» The problem:
A line belongs in the answer if it contains "item"; copy every such line from the entries below.

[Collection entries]
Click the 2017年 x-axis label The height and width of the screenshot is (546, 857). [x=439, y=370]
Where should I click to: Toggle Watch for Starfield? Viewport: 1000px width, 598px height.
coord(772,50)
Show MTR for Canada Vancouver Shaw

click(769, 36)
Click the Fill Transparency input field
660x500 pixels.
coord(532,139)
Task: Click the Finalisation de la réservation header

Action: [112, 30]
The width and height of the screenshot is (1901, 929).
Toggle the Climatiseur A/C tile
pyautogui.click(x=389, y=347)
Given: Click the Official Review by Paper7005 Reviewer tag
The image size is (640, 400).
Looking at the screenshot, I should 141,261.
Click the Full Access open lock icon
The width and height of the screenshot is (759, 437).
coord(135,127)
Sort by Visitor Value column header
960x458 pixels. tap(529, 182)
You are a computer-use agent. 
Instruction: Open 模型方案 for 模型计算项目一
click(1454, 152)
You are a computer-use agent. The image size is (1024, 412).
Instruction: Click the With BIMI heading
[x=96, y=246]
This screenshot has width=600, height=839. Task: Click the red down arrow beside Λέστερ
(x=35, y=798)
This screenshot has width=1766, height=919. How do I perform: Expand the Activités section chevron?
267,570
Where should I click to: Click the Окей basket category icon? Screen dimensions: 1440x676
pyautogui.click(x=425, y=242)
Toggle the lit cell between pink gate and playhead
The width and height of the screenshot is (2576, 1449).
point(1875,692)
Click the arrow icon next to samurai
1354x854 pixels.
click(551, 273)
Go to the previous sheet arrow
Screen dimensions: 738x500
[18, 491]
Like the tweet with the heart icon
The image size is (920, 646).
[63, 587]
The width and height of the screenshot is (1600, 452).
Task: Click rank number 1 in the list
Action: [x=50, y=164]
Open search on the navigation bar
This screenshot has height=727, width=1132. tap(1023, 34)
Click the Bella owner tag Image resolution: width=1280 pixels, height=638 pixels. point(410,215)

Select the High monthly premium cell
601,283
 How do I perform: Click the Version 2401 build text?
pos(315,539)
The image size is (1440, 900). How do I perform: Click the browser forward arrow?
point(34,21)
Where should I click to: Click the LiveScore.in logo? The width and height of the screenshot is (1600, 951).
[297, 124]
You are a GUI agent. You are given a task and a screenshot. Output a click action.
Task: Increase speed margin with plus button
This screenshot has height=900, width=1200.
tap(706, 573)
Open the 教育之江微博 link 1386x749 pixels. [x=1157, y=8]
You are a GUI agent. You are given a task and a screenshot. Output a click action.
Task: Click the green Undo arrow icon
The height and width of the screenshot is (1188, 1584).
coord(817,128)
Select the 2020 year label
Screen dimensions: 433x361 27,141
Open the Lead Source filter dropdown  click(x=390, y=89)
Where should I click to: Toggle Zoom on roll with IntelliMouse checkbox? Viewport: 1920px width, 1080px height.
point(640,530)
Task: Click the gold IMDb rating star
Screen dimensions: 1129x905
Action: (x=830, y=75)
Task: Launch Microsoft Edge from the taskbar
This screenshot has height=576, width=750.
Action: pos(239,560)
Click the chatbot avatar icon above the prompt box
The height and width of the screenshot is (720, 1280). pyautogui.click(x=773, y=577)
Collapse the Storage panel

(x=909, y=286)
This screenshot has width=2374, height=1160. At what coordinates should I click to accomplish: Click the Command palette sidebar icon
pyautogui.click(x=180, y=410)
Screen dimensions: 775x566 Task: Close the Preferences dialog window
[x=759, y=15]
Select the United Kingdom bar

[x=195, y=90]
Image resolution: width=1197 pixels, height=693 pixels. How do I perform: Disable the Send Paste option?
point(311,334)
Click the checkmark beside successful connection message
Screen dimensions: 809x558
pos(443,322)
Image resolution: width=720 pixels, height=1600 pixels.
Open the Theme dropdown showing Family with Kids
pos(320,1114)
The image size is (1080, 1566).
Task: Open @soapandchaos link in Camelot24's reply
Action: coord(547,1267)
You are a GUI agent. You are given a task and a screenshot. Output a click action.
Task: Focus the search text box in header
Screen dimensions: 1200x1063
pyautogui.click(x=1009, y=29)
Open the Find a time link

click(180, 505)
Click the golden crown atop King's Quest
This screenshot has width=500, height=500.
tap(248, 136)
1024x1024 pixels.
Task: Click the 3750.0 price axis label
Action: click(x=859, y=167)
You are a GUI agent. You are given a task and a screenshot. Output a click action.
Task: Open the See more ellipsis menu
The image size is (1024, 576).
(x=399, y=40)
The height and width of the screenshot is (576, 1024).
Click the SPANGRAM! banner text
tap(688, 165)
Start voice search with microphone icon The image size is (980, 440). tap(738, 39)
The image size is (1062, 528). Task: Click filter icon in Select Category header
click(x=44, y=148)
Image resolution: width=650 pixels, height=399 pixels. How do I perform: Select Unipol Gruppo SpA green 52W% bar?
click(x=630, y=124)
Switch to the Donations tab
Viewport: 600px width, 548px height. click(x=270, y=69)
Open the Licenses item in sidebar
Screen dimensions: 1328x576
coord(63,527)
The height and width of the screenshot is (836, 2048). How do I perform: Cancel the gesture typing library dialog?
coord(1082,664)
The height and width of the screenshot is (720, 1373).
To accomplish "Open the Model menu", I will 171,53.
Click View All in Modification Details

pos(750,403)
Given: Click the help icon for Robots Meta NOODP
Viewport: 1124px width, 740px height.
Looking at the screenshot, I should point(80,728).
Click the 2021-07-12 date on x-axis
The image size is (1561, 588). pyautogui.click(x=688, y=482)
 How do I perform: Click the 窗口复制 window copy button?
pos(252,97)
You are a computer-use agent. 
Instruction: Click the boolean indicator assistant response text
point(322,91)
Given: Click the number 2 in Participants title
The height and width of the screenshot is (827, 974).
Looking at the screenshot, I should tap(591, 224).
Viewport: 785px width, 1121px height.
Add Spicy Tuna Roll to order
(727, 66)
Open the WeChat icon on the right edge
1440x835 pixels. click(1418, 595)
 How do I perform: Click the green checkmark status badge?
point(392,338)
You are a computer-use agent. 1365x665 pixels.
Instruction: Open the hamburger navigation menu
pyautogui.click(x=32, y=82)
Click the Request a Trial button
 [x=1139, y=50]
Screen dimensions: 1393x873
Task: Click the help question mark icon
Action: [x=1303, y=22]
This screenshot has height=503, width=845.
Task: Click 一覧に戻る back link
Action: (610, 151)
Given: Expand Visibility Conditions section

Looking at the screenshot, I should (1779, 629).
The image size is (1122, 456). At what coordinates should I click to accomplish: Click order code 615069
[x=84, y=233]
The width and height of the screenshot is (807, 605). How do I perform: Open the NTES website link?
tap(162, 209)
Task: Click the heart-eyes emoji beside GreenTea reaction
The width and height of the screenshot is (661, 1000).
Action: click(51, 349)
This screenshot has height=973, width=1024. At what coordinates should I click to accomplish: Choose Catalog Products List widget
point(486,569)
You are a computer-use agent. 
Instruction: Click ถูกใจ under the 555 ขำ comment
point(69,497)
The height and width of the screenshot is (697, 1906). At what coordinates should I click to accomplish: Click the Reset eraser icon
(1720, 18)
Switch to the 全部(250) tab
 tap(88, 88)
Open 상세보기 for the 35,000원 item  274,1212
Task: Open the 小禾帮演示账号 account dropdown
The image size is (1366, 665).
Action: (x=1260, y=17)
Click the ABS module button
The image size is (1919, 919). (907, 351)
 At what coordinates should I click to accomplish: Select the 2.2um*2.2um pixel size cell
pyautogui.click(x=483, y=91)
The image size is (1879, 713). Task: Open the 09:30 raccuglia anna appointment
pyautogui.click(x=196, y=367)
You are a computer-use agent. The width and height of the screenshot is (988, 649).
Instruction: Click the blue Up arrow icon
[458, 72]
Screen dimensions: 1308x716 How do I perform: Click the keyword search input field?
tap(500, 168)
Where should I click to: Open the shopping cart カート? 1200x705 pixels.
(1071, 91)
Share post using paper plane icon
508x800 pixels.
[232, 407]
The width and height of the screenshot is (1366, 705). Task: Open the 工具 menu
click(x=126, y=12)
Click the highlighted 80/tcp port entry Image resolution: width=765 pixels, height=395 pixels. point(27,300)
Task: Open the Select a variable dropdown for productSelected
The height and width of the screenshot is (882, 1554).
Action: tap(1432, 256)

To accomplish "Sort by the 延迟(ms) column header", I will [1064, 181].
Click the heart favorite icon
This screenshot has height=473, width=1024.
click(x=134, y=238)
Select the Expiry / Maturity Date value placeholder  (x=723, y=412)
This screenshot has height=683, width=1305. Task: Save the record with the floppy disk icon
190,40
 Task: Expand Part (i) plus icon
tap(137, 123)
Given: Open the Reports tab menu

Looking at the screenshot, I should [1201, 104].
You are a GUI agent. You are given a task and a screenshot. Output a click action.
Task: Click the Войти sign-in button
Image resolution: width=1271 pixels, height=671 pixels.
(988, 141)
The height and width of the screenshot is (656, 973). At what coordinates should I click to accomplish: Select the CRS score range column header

» Completed task:
Open the Licenses item in sidebar
Open 상세보기 for the 35,000원 item  274,1212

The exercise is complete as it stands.